Paul Kammerer foi um dos biólogos mais importantes da primeira metade do século XX. Austríaco de nascimento, em setembro de 1926 suicidou-se com um disparo na têmpora. Foi acusado de fraude nas suas experiências científicas. O que terá acontecido?
Fiel defensor da teoria de que as capacidades que os animais adquirem são transmitidas à sua descendência, tentou a todo o custo introduzi-la nas suas experiências, tal como no século anterior Lamarck tinha exposto a sua teoria evolutiva como o exemplo dos pescoços compridos das girafas. Com esta teoria Lamarck reconheceu que as espécies atuais tinham mudado graças a um processo comum a todos os seres vivos: o processo de adaptação ao meio ambiente. O facto das girafas terem hoje o pescoço comprido, por exemplo, é consequência destes animais – que antigamente eram morfologicamente parecidos com antílopes – se esticarem para se alimentarem das folhas das árvores. Para Lamarck, estas mudanças (ou caracteres adquiridos) respondem ao uso ou falta de uso dos órgãos e são transmitidos à descendência. Esta é a síntese da tese de Lamarck de como as espécies iam evoluindo.
Regressemos a Kammerer, este quis demonstrar o mesmo experimentando com sapos parteiros. Para isso, treinou os sapos parteiros para que acasalassem na água – como fazem as rãs – e não no solo. No caso das rãs, quando o macho tem de interagir com a fêmea para que ela expulse os ovos que deve fecundar, este eriça umas diminutas espinhas nos seus dedos traseiros que lhe permitem agarrar-se melhor ao escorregadio dorso da fêmea.
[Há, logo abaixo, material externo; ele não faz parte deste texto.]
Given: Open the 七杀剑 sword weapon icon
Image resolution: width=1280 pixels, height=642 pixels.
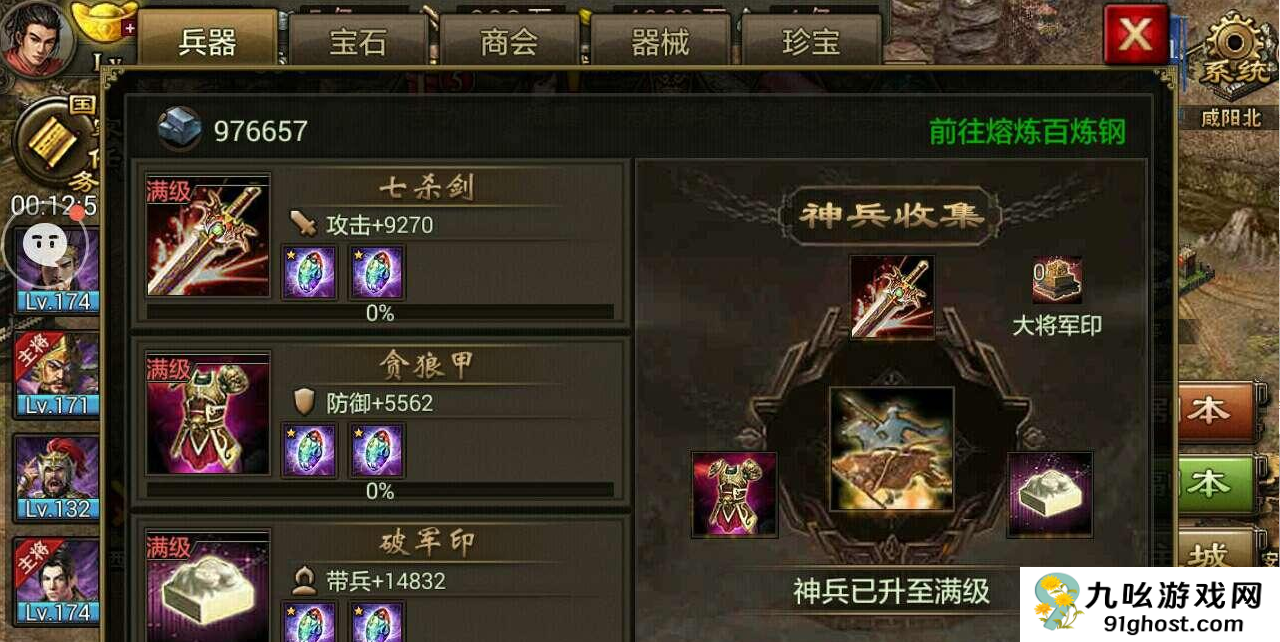Looking at the screenshot, I should click(x=208, y=236).
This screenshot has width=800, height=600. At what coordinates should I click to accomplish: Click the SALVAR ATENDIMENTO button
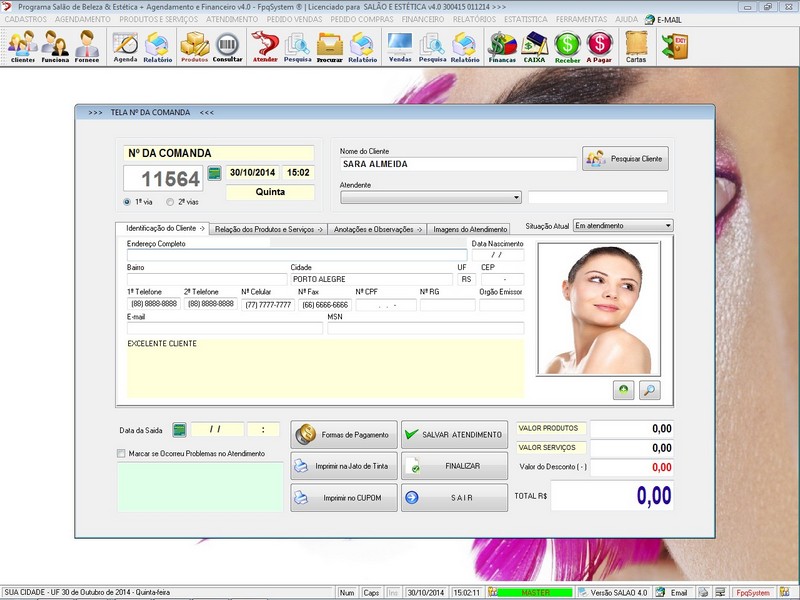[454, 435]
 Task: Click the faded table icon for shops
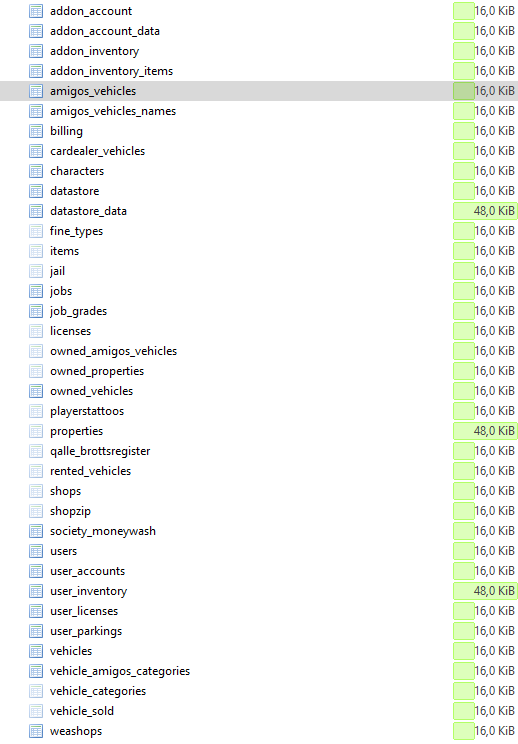36,491
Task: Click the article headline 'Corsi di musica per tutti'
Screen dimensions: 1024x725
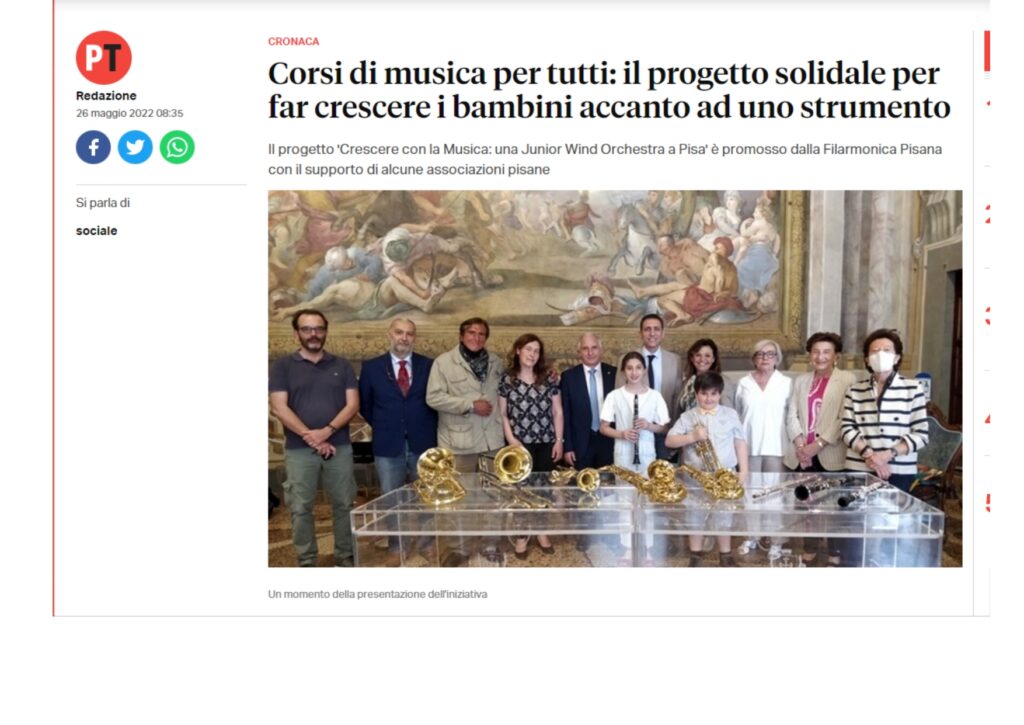Action: (609, 90)
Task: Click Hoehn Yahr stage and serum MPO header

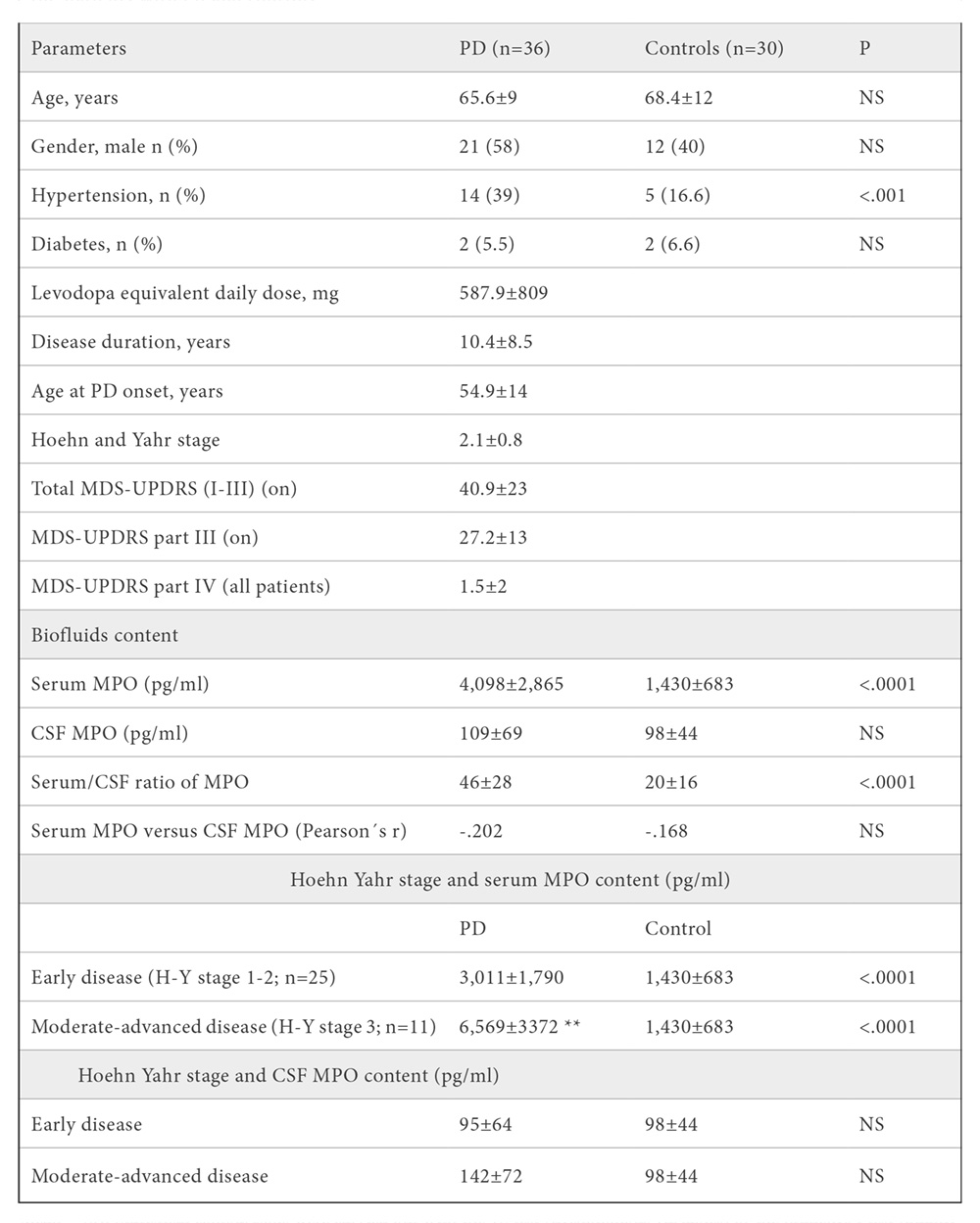Action: click(510, 880)
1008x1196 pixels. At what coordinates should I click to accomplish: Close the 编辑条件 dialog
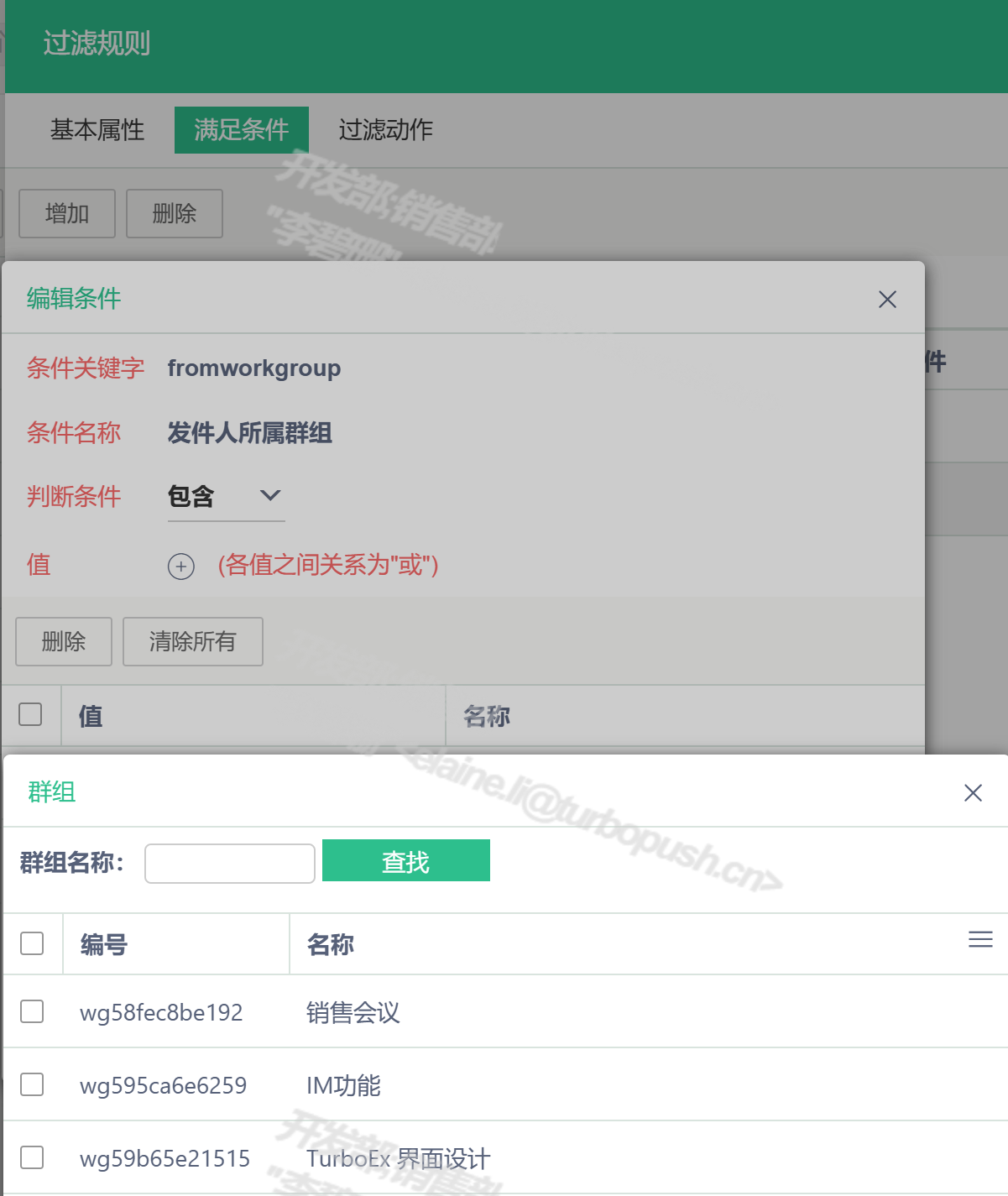pos(887,300)
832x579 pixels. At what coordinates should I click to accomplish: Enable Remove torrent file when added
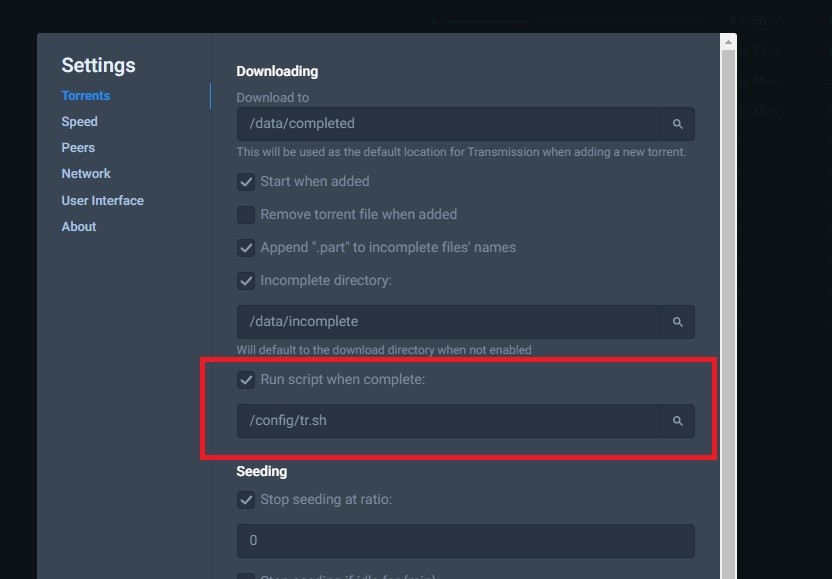(246, 215)
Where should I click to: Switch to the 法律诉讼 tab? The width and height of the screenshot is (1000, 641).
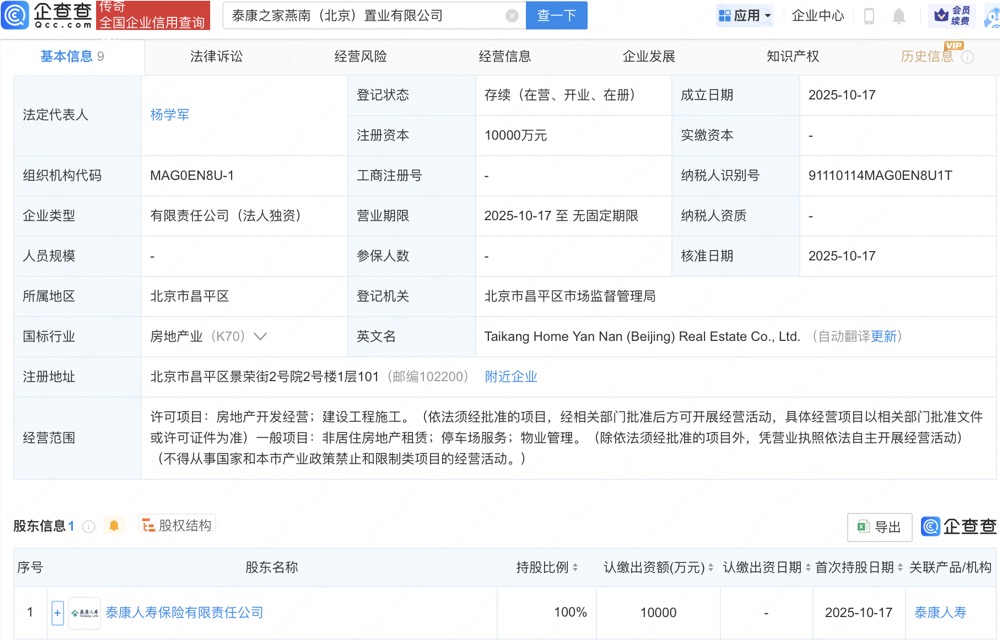click(x=216, y=57)
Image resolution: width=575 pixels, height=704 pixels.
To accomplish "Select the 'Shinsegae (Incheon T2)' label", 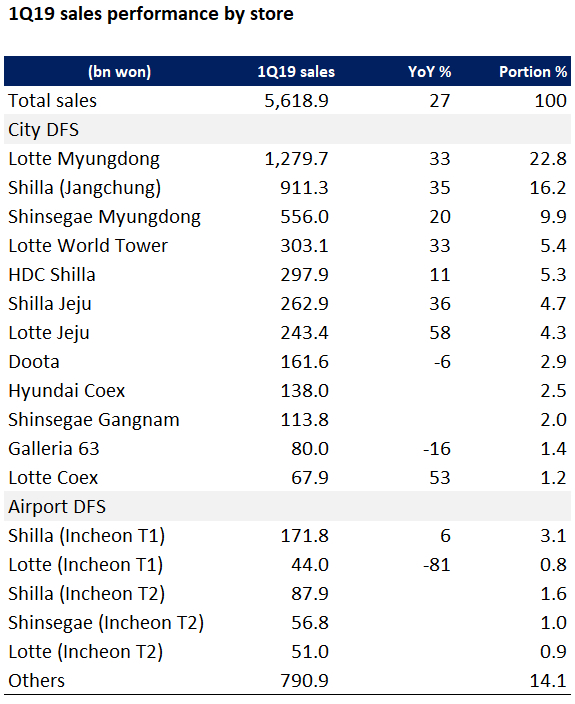I will [x=106, y=623].
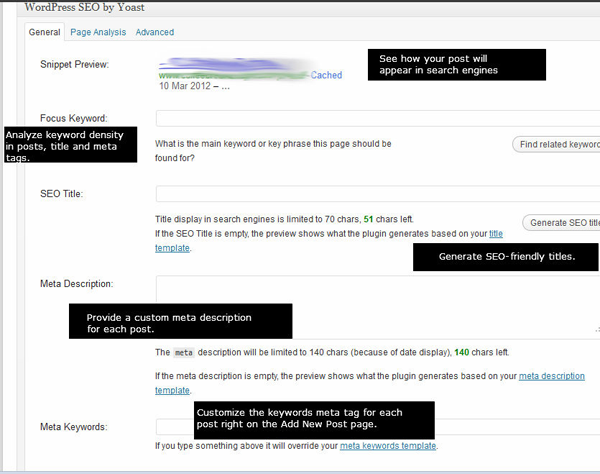
Task: Click the Focus Keyword label
Action: tap(73, 118)
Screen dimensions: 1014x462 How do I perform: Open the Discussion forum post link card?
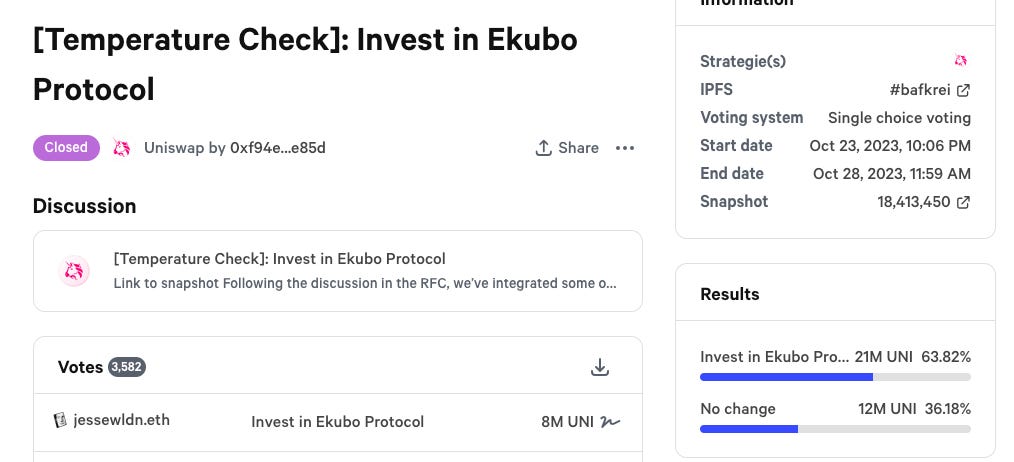337,271
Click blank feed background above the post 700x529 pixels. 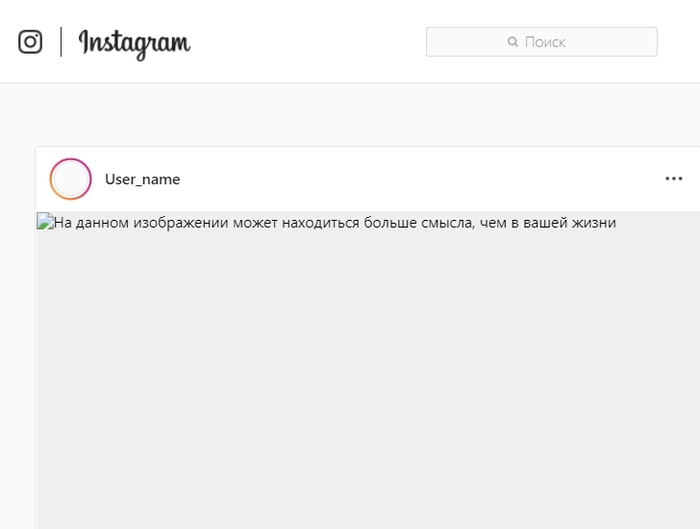tap(350, 114)
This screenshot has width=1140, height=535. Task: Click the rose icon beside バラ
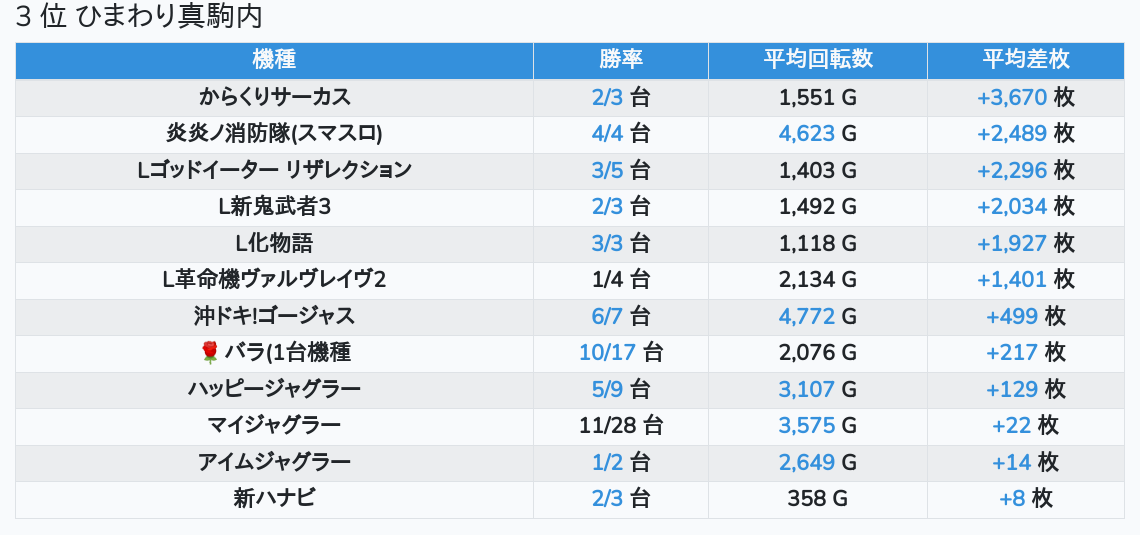click(210, 352)
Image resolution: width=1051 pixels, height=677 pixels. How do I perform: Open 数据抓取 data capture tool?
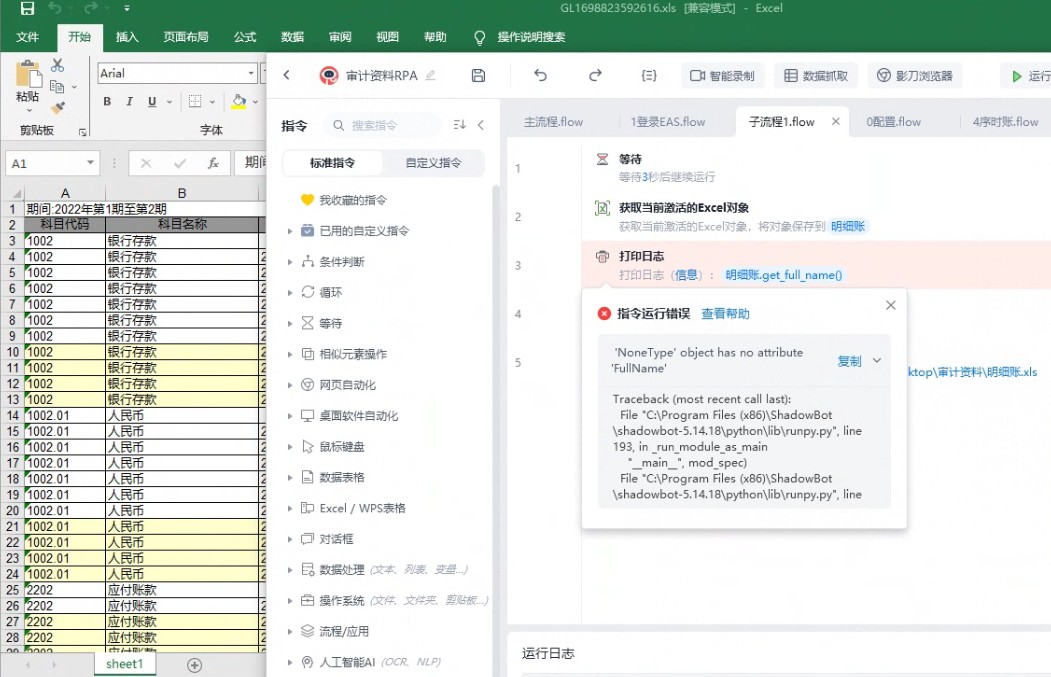(816, 76)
Kammerer demonstrou que os seus sapos parteiros, forçados a procriar na água, também pareciam ter desenvolvido estas mini-espinhas nos dedos. O cientista apresentou os seus resultados em 1923 na Universidade de Cambridge e a descoberta causou surpresa entre os presentes. Até que, em 1926, Kingsley Noble, um tratador de répteis do Museu Americano de História Natural, visitou Kammerer no seu laboratório e descobriu a verdade da questão: não era que o sapo tivesse de factos as espinhas – os sapos parteiros não têm essas almofadas precisamente porque se reproduzem em terra –, ele é que tinha injetado tinta-da-china para destacar o que de outra forma seria invisível.
A fraude foi publicada na revista “Nature” e destruiu a carreira e a vida de Kammerer, que não resistiu à vergonha. Antes da sua morte, Kammerer admitiu as conclusões de Noble, mas declarou-se inocente, sugerindo que não tinha sido ele a forjar a experiência, mas que se tratara de uma conspiração.